◆ **What you need to do**:
Copy out the records word for word, from the line that contains "Where should I click to: Open the Capital" through the end of the records, inclusive.

◆ **Data records**:
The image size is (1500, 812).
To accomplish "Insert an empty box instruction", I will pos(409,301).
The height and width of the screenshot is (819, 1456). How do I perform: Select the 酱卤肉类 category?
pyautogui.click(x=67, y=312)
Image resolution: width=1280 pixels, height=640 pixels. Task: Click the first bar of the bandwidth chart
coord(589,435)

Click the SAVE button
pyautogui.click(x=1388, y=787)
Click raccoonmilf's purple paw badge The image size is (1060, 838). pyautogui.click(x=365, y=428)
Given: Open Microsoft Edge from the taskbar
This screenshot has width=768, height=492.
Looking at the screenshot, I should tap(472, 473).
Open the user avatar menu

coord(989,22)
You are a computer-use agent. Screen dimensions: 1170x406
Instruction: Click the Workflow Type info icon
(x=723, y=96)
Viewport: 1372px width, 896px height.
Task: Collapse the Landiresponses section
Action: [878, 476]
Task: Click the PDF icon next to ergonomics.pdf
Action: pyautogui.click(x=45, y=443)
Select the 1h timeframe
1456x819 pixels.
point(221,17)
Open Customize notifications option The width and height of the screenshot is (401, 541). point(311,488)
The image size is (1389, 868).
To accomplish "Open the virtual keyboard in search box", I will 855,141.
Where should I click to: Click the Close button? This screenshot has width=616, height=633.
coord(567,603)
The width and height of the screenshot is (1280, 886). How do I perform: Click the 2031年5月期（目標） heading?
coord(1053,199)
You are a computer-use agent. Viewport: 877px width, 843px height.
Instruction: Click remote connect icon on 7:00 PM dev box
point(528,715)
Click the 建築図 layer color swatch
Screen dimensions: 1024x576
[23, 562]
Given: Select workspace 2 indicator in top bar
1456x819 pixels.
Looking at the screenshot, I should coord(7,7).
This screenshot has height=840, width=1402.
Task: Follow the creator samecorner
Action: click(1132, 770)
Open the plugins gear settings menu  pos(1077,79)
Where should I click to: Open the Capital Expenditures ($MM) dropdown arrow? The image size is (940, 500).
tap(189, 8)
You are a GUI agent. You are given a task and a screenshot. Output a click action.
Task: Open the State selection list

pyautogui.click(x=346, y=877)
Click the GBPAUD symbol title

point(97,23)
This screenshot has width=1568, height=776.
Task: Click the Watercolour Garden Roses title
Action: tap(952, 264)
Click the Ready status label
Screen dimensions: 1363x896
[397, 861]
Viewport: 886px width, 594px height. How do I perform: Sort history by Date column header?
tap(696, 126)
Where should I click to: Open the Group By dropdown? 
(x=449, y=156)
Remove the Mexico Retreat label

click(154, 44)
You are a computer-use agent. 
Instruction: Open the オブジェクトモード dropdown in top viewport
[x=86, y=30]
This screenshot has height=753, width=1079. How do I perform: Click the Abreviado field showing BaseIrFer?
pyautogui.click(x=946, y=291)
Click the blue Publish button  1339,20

◆ **Written response**:
Where should I click to: Open the Capital Expenditures ($MM) dropdown arrow? The image size is (940, 500).
tap(189, 8)
You are a GUI agent. You are given a task and a screenshot. Output a click action.
Task: Open the State selection list

pyautogui.click(x=346, y=877)
Click the GBPAUD symbol title

point(97,23)
This screenshot has width=1568, height=776.
Task: Click the Watercolour Garden Roses title
Action: tap(952, 264)
Click the Ready status label
Screen dimensions: 1363x896
[397, 861]
Viewport: 886px width, 594px height. How do I perform: Sort history by Date column header?
tap(696, 126)
Where should I click to: Open the Group By dropdown? 
(x=449, y=156)
Remove the Mexico Retreat label

click(154, 44)
You are a computer-use agent. 
Instruction: Open the オブジェクトモード dropdown in top viewport
[x=86, y=30]
This screenshot has height=753, width=1079. How do I perform: Click the Abreviado field showing BaseIrFer?
pyautogui.click(x=946, y=291)
Click the blue Publish button  1339,20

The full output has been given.